We recently invited our members to share with us their concerns about local health services, in particular, the ones under the control of the Calderdale Clinical Commissioning Group (CCCG).
We will be sharing the information we gathered with the CCCG in the very near future, but in the meantime, here are just a selection of the responses we received.
Common Theme 1. Parking & Transport
Car park at (Hospital) maternity entrance, the machine for paying for parking is not usable if you in a chair as cannot reach money slot.
The main issue with hospital parking is there isn’t enough disabled bays and the cost is a big issue, you can get free parking if you qualify for certain benefits but not everyone knows of the scheme they don’t advertise it.
Halifax hospital does not have enough disabled bays. The car park is so congested at times we have to set off at least an hour before our appt because we cannot guarantee us getting into the car park. Also it is difficult to use the machines that let you out of the car park.
I couldn’t reach the parking machine at the A&E Entrance, so had to go down to the first floor to reception at the front of the building, to find that that was also difficult to reach. I had arrived in plenty of time, but I think this could cause stress and worry for people who are not as familiar with the hospital as I am.
Common Theme 2: Interpreting Services for Deaf and Hard of Hearing.
When the deaf person has an appointment at the hospital they receive an appointment letter like everyone else, however, it does not state anywhere on that letter that a ‘BSL interpreter’ has been booked. This causes stress and confusion for the person as they anxiously wait to see if there will be a ‘BSL interpreter’ there to sign for them or not.
Time Period for booking of Interpreter – When an interpreter is booked, they are usually booked for a set period of time. This makes it very difficult and distressing for the deaf person if the clinic is running over as the interpreter will need to leave at a set time as they have other appointments to attend.
I need continuity of care and a doctor who can empathise with and understand my life long condition, so I have to wait 2 months for an appointment to see that person. The long wait and what I’ve experienced as a lack of awareness about invisible disabilities and recognising traits of autism among patients is a major cause for concern – not just in Calderdale.
When I do attend the surgery I find it stressful and far from relaxing as the waiting areas have the radio on and there’s no quiet alternative. Doctors surgery in the past were quiet and no fuss environments. Now healthcare professionals assume patients need ‘entertaining’ while waiting to see a doctor/nurse. This isn’t good for my mental well being and I’d like them to stop.
Most of the other doctors I’ve seen just go through the motions, are overworked and not paying enough attention to their patients or really listening to them.
I have been passed around many departments, none of which will come up with a solution or answer. It is hard to get a docs appt.

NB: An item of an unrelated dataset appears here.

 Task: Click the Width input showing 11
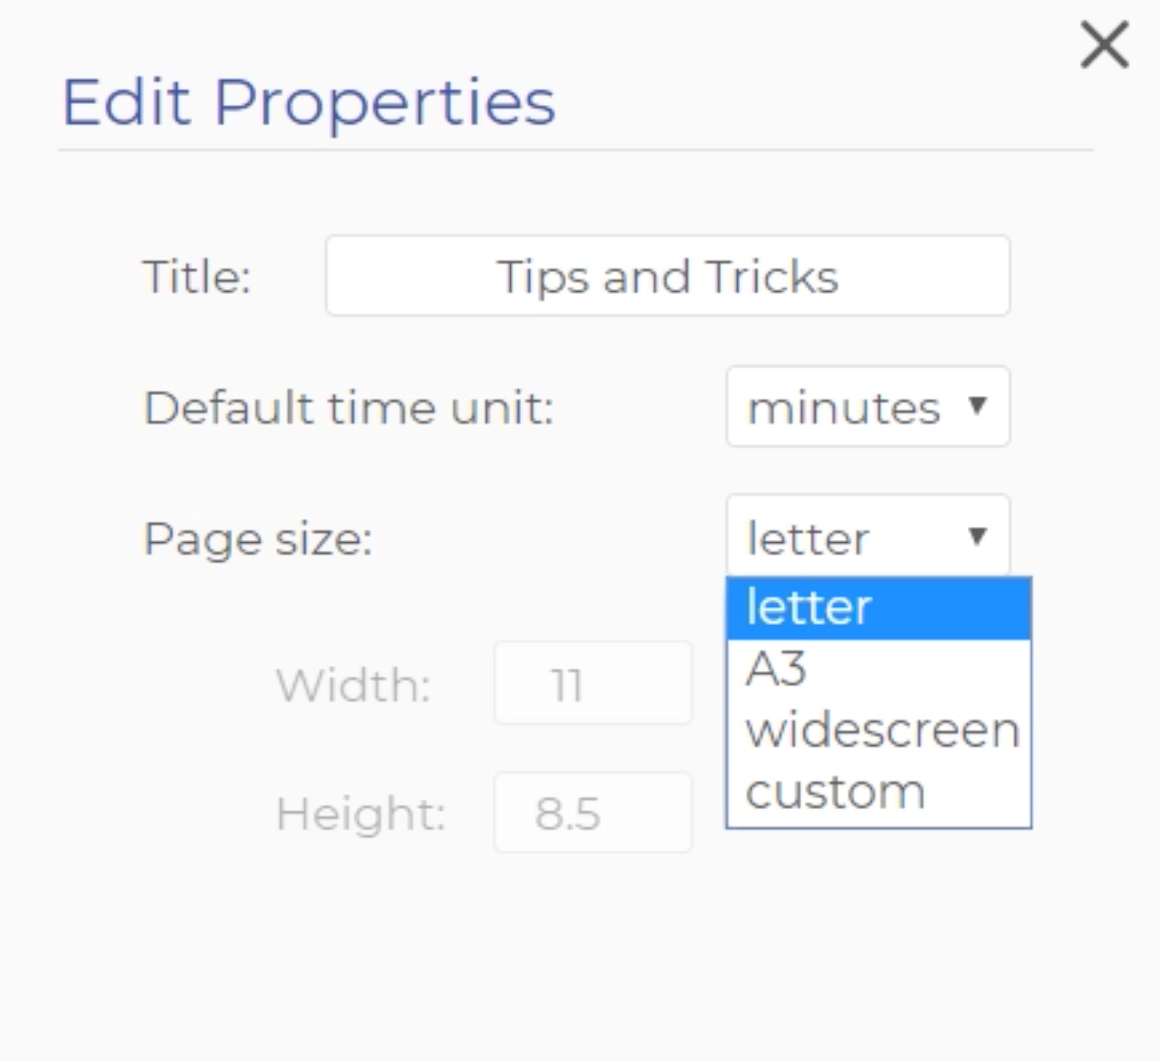pos(593,683)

I feel that l am often ignored. I haven waiting some time for various assessments. My last appointment with the neurologist responsible for my care was in April. My next one is in December. I need to see someone as my condition is deteriorating.

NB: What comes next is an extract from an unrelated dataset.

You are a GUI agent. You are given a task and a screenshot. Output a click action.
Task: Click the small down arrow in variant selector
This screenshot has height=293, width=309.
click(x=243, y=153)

I’ve had private OT assessments for my son to help with his sensory needs. Other council areas provide Occupational Therapists to help with sensory processing and really ought to be provided by Calderdale. Parents should not have to pay hundreds of pounds for this help!

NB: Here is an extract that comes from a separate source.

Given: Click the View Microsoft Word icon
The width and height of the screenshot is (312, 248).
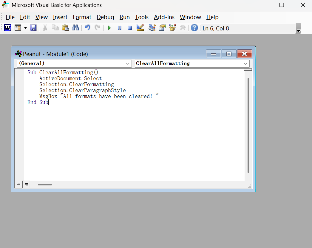Looking at the screenshot, I should pyautogui.click(x=8, y=28).
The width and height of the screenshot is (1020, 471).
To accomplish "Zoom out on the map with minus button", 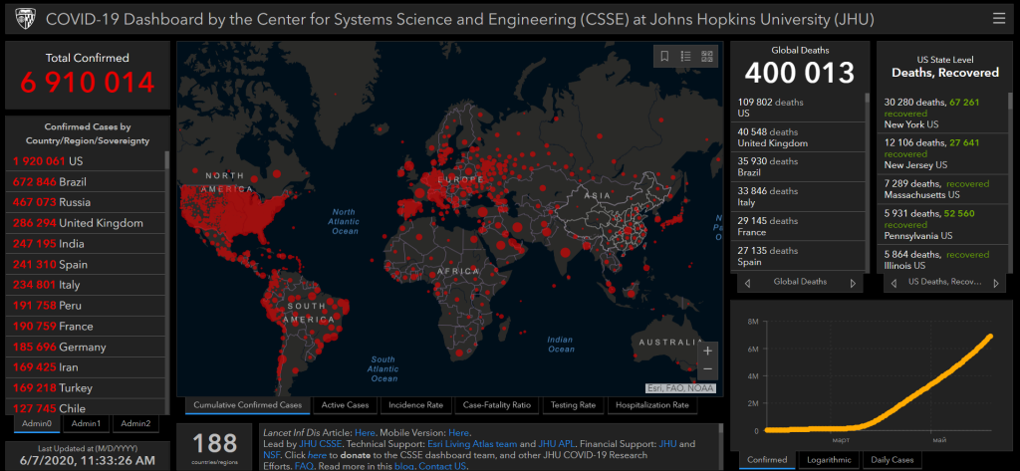I will (x=707, y=368).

In general I have little in the way of complaint of a essentially a marvellous system. However it is clear that information sharing between systems is not working efficiently enough. Providers need to share timescales better with their ‘ customers ‘ so that everyone can manage their expectations, for when a customer NEEDS help it is often NEEDED urgently. Customers however need to manage their expectations too, to help systems work.